Published: March 21st 2011March 21st 2011
When we first arrived in Ecuador and Cuenca, we deliberately sought out the bars that served American food, the English language bookstore, and various self-described "Gringo" social events. We knew we didn't have the language skills or local connections to jump into things on our own, and we needed the advice of Norteamericanos who had already settled here. As expected, recommendations were both sane and outright crazy as were the people we met, but we wouldn't have found our jobs or apartment, not to mention great new friends, without the GringoTree
email list or connections made at the Inca Lounge
All this was entirely necessary for the first month here, but we're now trying to move further out of our comfort zone. We've dabbled in the local mercados to buy produce and grab lunch, but it's time to venture into the meat and seafood sections and figure out what to do with all those unfamiliar fruits and vegetables. The Supermaxi supermercado is temptingly familiar and easy with fixed pricing and saran wrap packaging but we're reserving it for the occasional soy sauce or cheddar cheese purchase. We've had no problem sampling lunchtime almuerzo specialities and snacking on empanadas and salchipapas
but it's shameful that after spending a month in the Andes, we have not yet had cuy
(roasted guinea pig). And while the Bulls and NCAA basketball (and really good burgers and pollo sandwiches) will continue to bring us to the Inca Lounge, we need to go out more locally and have faith that indeed the music does not come to a screeching halt when two white people walk into a bar. Justin is even localizing his sports watching and figuring out the schedule for Deportiva Cuenca
, the city's fútbol team (notice that the 2011 website is not yet posted even though the team is definitely playing right now).
So, this week we made a few inroads, with more to come. After school one afternoon, we checked out nearby Baños
for a dip in the thermal hot springs. Located just outside of town and an easy bus ride away, the hot springs, mud baths, and saunas offer a pretty nice antidote to a morning with 60 preschoolers.
We hit the weekend Feria Libre
- a massive outdoor/indoor market with vendors selling everything from tomatoes to toasters. No description can really explain the rambling aisles of wares. As usual
we ate our way through the place while spotting live crabs from the coast and live guinea pigs for that afore mentioned cuy.

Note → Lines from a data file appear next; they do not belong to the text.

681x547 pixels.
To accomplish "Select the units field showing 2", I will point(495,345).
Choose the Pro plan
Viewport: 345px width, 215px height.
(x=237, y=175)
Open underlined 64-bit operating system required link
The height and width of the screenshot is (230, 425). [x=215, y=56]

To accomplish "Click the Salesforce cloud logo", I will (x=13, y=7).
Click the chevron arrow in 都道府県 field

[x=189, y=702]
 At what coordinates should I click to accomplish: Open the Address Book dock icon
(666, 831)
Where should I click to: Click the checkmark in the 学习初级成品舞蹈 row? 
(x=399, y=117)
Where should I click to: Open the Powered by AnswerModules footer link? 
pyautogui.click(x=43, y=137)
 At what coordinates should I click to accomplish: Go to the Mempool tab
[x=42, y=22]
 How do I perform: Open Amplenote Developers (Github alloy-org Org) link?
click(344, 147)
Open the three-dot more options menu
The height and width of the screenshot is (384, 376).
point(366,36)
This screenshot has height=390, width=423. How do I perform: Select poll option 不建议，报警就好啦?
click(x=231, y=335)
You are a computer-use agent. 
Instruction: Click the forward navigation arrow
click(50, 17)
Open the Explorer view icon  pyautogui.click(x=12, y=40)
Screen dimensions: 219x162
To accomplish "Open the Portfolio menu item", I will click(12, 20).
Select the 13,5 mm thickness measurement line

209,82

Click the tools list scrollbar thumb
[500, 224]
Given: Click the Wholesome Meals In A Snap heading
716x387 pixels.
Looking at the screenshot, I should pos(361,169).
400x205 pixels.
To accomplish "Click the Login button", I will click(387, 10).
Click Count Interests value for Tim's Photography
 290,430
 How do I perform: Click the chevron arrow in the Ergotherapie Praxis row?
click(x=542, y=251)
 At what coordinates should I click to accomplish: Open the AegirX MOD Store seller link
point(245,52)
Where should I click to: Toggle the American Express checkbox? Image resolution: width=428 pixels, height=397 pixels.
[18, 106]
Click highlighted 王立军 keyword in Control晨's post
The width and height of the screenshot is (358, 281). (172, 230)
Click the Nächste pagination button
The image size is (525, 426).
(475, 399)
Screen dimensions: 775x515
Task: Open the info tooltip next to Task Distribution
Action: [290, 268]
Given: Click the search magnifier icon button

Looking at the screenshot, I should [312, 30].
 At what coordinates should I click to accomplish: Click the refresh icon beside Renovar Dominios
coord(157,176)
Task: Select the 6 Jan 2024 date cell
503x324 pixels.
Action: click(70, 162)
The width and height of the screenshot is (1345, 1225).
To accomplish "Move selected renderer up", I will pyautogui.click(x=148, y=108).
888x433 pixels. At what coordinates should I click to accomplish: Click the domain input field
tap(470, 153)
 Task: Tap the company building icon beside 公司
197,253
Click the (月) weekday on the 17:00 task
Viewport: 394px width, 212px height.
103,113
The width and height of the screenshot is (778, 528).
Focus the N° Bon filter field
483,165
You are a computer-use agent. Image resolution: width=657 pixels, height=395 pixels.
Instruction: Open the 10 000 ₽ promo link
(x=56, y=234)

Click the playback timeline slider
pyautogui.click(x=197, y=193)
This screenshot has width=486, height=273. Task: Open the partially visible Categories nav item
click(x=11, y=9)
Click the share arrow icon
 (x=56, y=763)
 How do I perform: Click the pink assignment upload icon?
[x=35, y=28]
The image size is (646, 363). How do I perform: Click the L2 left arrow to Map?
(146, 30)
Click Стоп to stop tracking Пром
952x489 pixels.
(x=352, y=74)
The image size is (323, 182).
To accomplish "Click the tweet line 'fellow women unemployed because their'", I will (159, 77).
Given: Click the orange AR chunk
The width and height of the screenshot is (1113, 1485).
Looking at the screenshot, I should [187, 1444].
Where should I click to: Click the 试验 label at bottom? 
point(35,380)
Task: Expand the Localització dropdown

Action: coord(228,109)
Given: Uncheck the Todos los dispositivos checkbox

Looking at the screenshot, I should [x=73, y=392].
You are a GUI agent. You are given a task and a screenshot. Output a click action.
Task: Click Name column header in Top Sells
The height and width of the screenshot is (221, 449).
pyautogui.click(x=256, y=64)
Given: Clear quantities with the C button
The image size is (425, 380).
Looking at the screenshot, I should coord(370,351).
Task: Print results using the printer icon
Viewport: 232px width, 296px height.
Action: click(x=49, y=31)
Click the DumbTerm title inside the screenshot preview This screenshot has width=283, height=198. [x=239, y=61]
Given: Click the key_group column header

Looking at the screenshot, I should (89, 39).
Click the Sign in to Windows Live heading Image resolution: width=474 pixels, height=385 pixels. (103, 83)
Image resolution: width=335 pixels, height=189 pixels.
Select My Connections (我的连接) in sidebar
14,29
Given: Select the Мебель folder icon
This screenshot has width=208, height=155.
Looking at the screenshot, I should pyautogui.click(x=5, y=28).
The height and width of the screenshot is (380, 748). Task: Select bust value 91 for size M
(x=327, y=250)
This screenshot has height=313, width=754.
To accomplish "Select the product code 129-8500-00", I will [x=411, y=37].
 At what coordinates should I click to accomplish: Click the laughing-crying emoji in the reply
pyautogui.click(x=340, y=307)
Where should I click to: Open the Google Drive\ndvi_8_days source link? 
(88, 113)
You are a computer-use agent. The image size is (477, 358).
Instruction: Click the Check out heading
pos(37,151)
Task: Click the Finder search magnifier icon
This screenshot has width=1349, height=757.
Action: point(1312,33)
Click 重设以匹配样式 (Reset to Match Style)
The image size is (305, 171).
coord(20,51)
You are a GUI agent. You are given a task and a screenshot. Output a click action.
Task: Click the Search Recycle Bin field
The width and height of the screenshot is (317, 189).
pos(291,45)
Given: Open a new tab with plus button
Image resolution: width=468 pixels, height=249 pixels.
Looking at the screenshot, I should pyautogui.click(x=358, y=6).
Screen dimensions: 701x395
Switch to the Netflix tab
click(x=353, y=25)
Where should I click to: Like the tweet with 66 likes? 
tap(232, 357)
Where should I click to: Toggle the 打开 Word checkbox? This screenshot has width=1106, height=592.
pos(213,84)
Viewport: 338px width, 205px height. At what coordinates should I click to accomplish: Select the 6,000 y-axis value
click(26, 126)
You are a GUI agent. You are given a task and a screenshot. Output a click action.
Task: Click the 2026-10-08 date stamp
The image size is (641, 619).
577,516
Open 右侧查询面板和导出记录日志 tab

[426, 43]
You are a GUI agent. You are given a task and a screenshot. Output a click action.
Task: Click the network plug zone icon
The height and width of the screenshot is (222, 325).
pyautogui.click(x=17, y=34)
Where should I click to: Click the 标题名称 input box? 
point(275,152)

And yesterday, when our plan to get out to the Cajas National Park was thwarted by downpouring rain, we instead visited the Museo del Banco Central and Pumapango
ruins. Honestly, how did it take Christine nearly a month to get to the free archaeology park! The museum is best known for it's small display of shrunken human heads from the Amazon, but the collection of antiquities, colonial art, and ethnographic materials were also well worth an afternoon's visit. Behind the museum is a mound of Incan ruins, but even for archaeology nerd Chris, the botanical garden and bird aviary were the bigger attraction.
Meanwhile we're both trying to stay studious at our Spanish lessons and push ourselves to chat with coworkers and neighbors (afterall we're getting a little tired of just talking to each other). Each day we get some new vocab from our preschoolers like "mas vuelo" (literally "more flight" when asking us to push them on the swings) and "no comí la pega" (that is "I didn't eat the glue" - how reassuring).
So with an emphasis on doing more new stuff each week, we're still happy for home comforts. We did get to that Inca Lounge on Thursday for some St. Patrick's day whiskey and tournament basketball (btw, Happy Birthday, Mark Zanatta). And we had another great night of fine home cooking (homemade tortillas!), Ecuadorian monopoly, and customary trash talking at the Walkers'. (can someone please explain how it is that the Galapagos which is a pretty pricey trip even from Ecuador replaces the secondary Park Place, while the Mitad del Mundo equator line which took us less than $10 each in transportation and entrance fees to visit from Quito makes the Boardwalk position?). By the way, Happy Anniversary Karen and Dameon!